- Opening Delimiter -
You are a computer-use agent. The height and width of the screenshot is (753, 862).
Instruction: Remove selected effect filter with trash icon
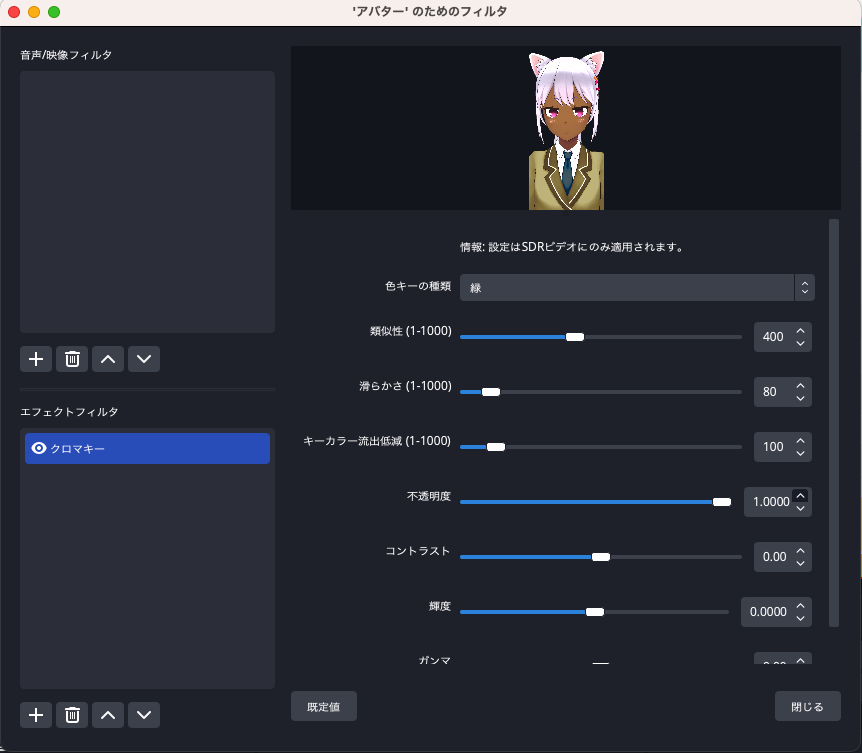pyautogui.click(x=72, y=715)
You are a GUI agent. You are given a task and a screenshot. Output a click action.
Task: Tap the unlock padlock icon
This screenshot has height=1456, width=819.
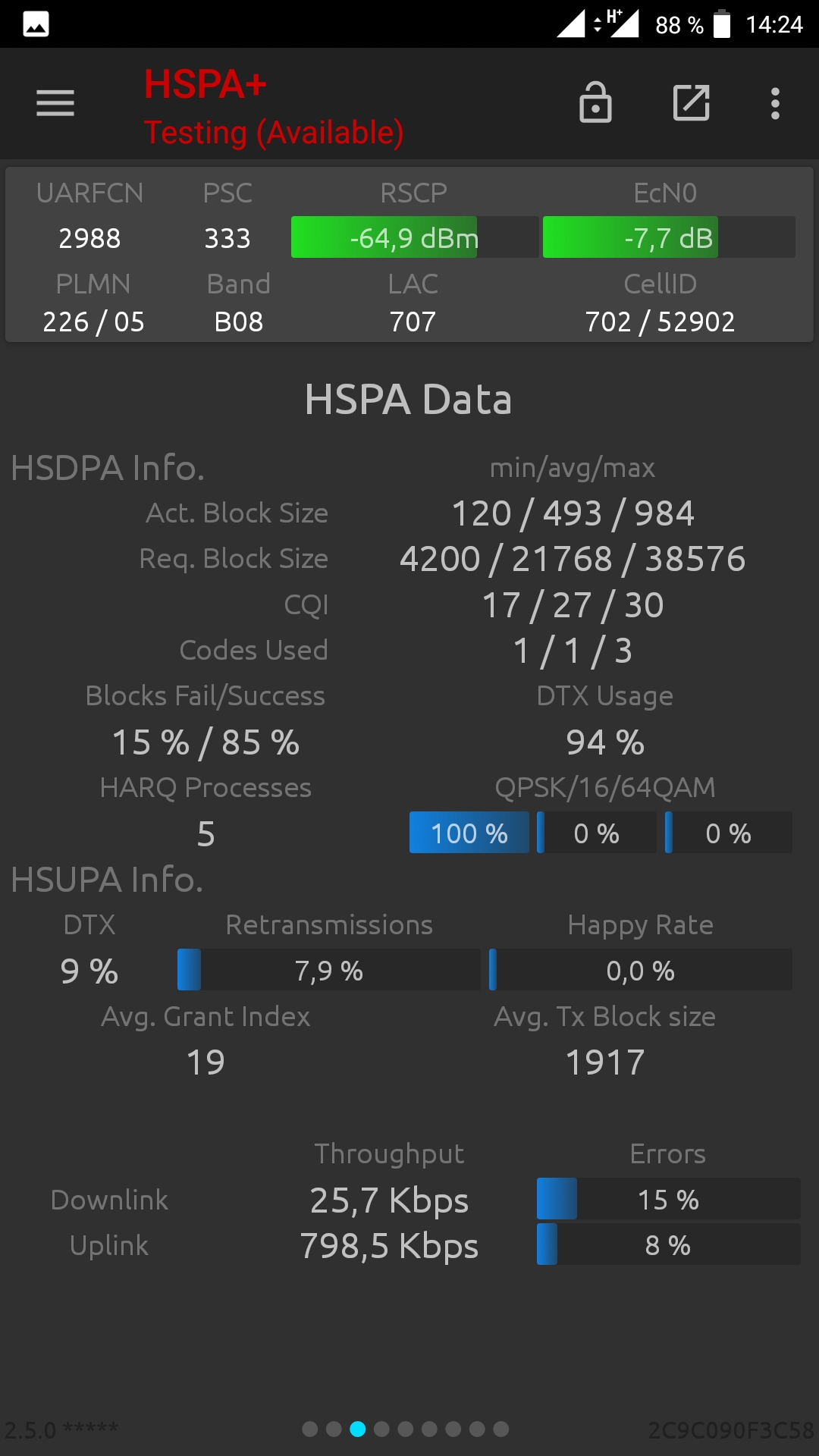(x=595, y=102)
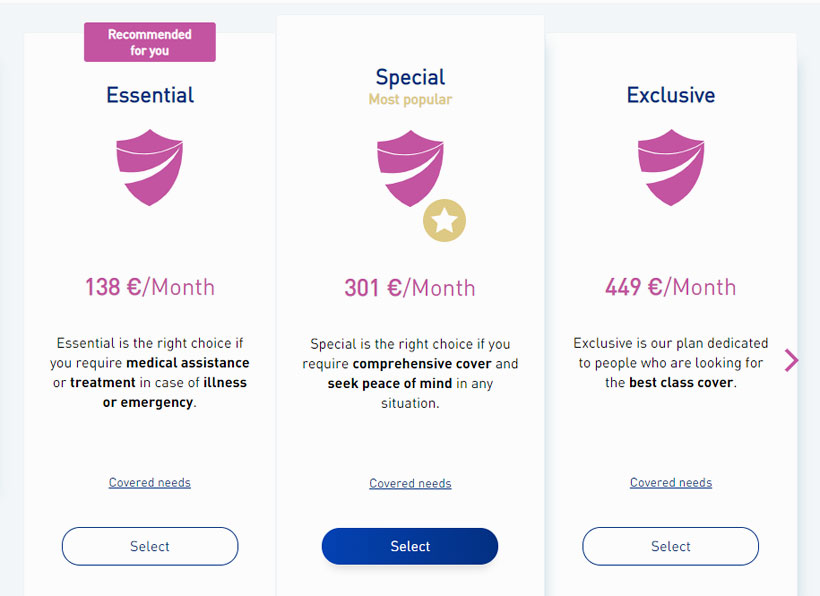Click the 138 €/Month price
This screenshot has width=820, height=596.
[x=150, y=287]
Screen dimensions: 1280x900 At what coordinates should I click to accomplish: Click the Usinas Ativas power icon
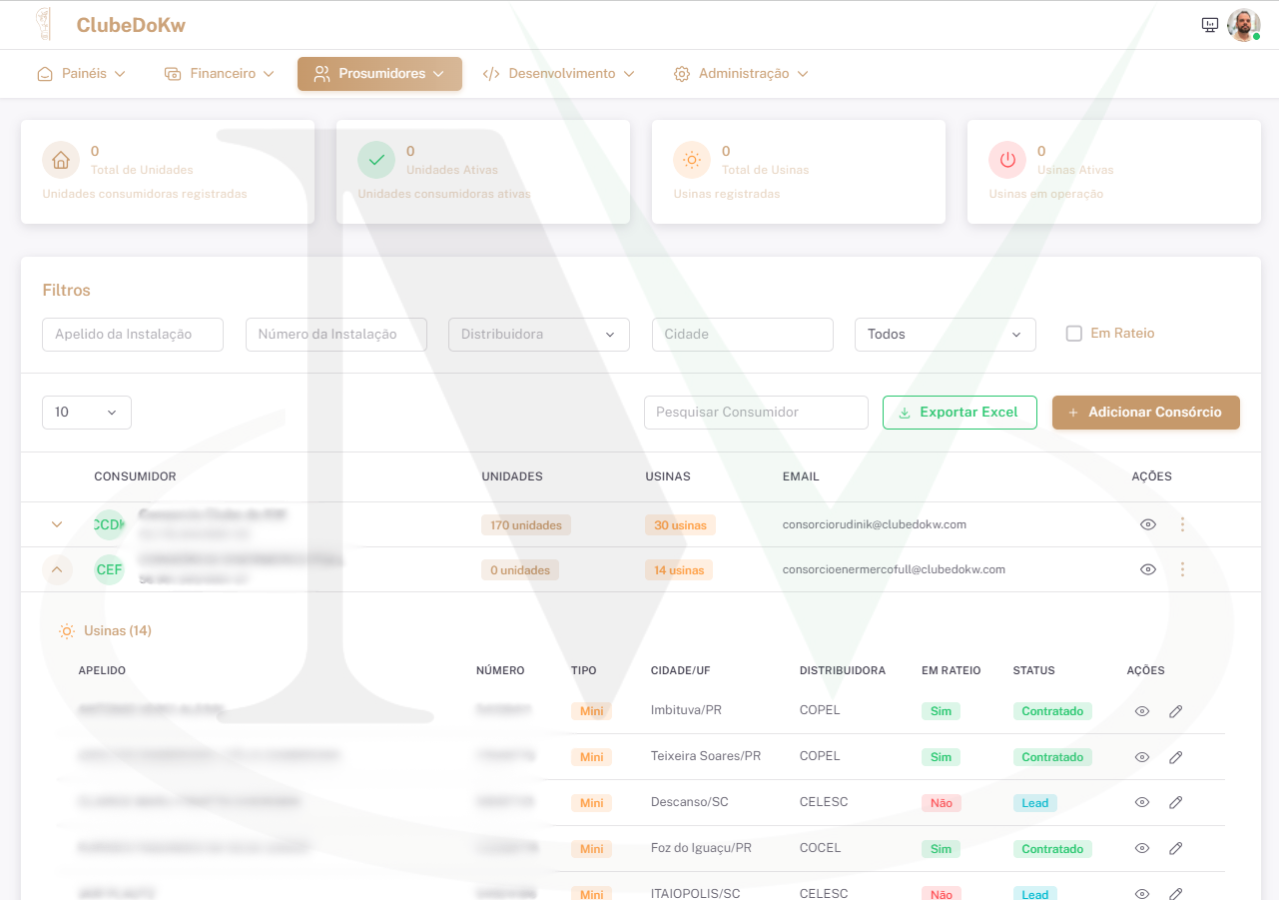(x=1007, y=159)
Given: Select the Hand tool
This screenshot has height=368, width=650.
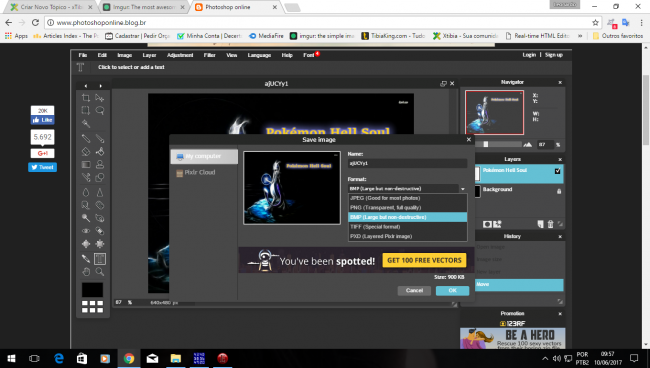Looking at the screenshot, I should [x=86, y=272].
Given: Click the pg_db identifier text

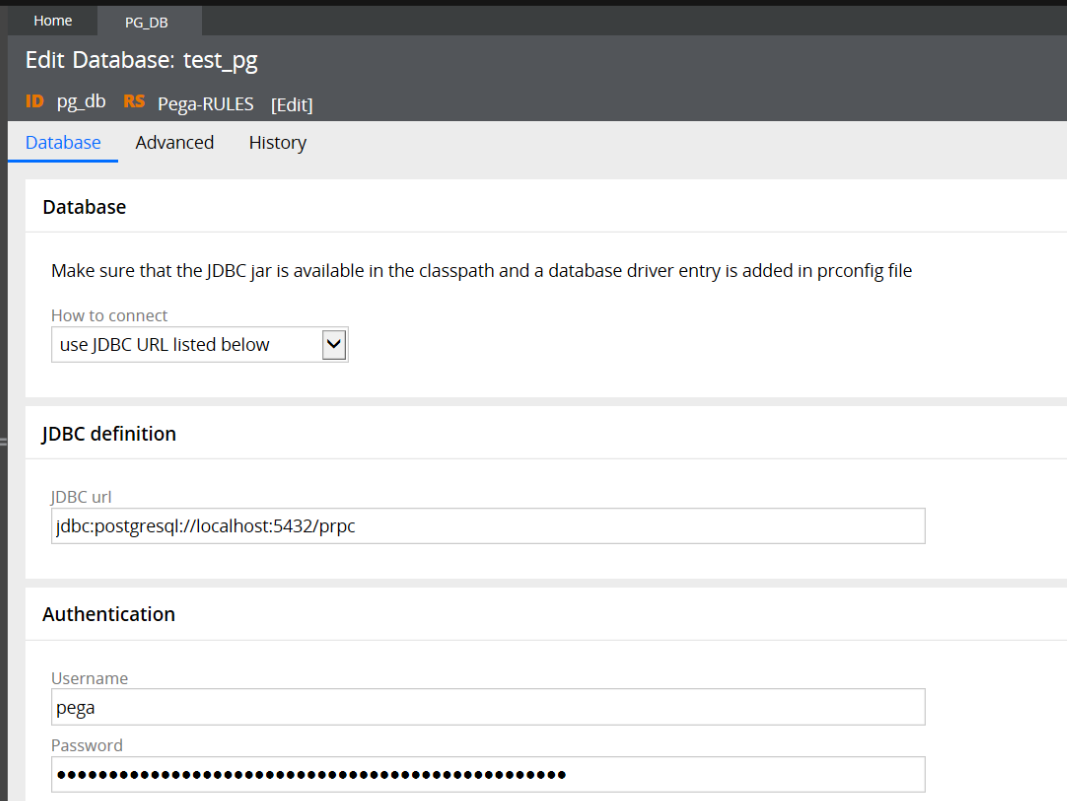Looking at the screenshot, I should pos(81,102).
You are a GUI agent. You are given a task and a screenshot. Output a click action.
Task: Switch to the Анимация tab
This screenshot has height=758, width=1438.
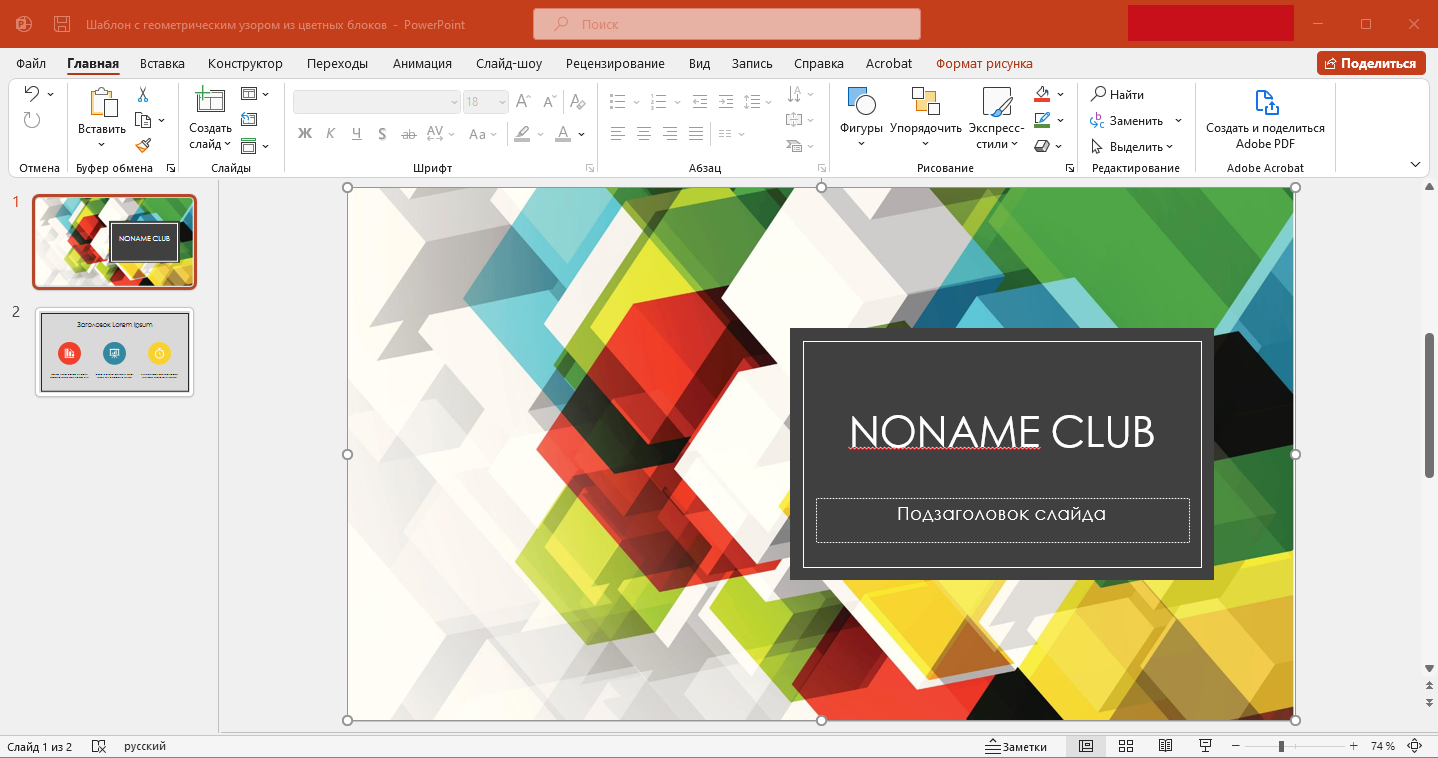click(x=422, y=63)
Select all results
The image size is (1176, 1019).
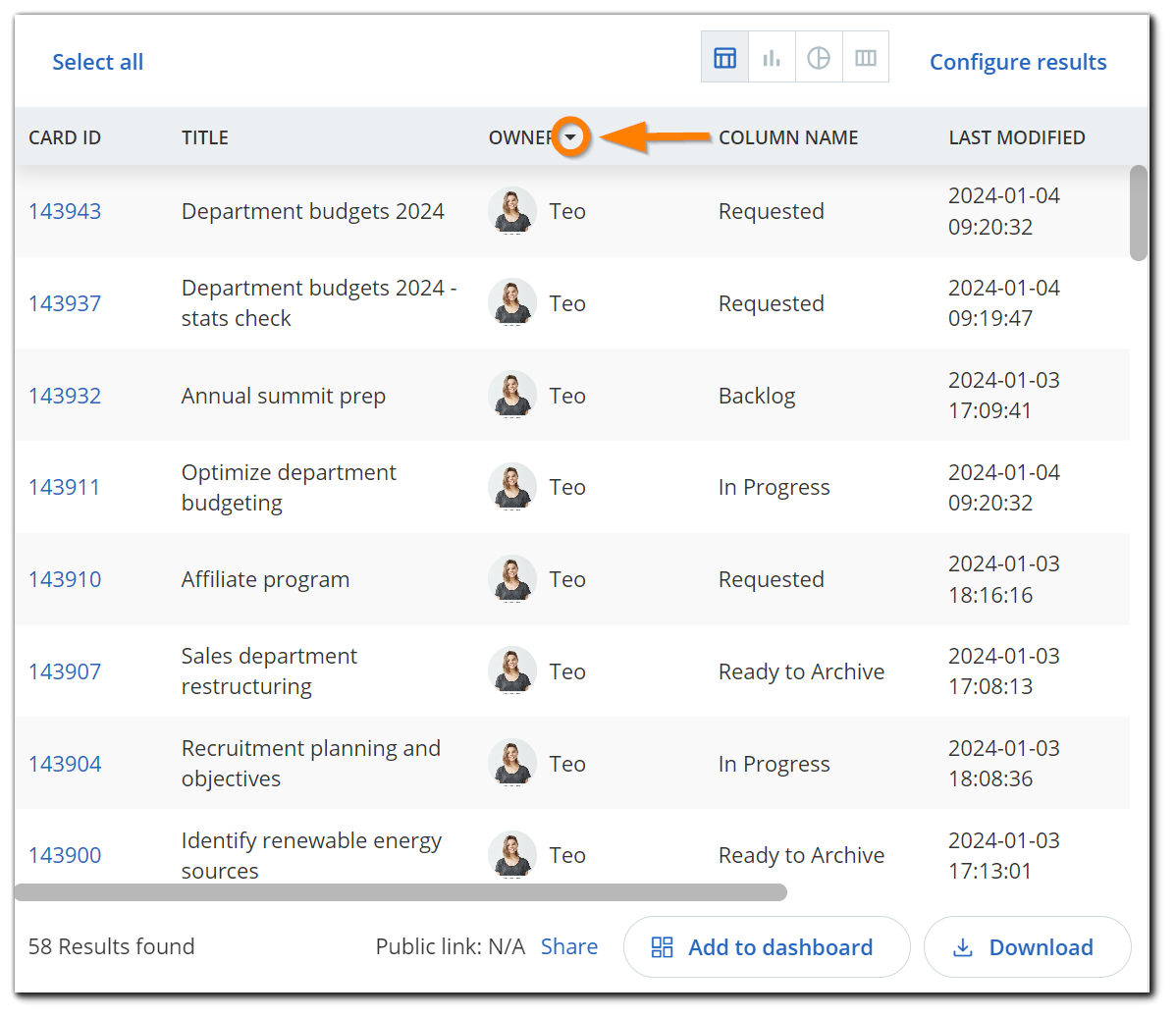click(x=97, y=62)
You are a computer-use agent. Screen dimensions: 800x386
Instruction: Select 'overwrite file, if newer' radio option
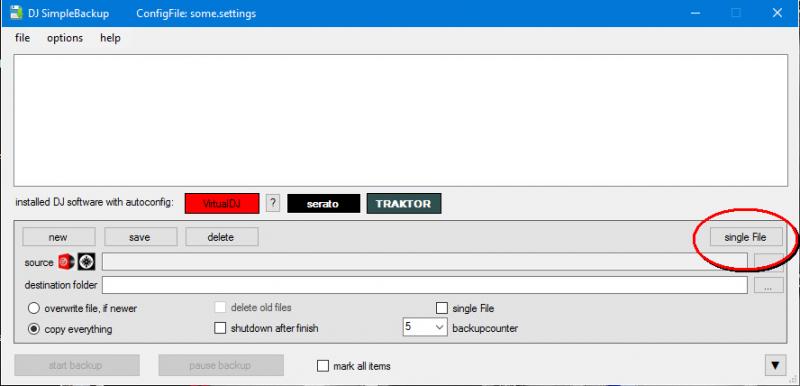click(x=34, y=308)
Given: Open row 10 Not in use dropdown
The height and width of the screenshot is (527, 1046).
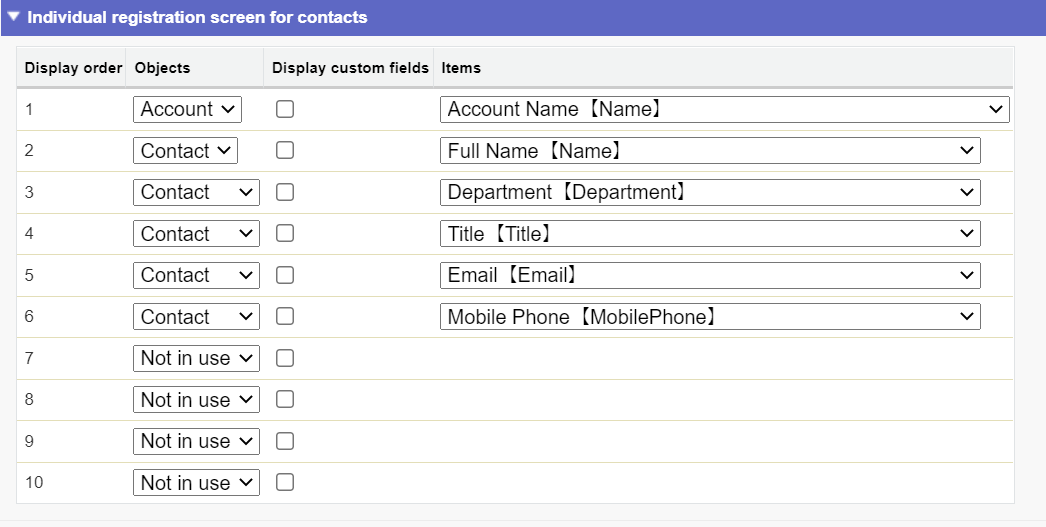Looking at the screenshot, I should coord(196,483).
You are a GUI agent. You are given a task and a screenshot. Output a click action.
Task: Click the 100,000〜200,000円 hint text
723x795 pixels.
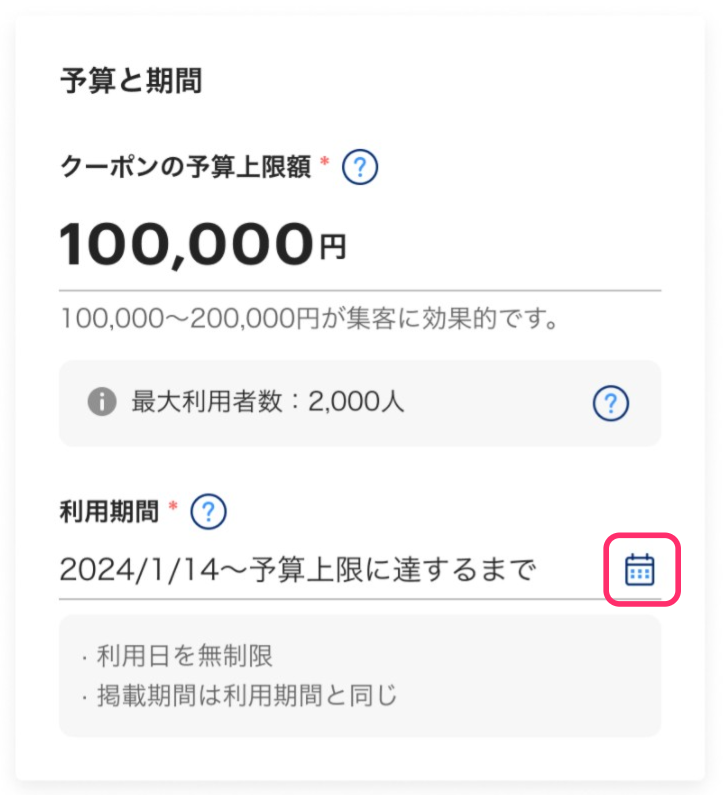[309, 319]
- Closing Delimiter -
Exercise directions
No pictures belong in the copy; quote exactly the lines from the line containing "Instruction: Select 'overwrite" through the final line of the material, both ends included.

Exercise result
Instruction: Select 'overwrite file, if newer' radio option
click(x=34, y=308)
Given: Open row 10 Not in use dropdown
The height and width of the screenshot is (527, 1046).
Looking at the screenshot, I should coord(196,483).
You are a GUI agent. You are given a task and a screenshot. Output a click action.
Task: Click the 100,000〜200,000円 hint text
723x795 pixels.
[309, 319]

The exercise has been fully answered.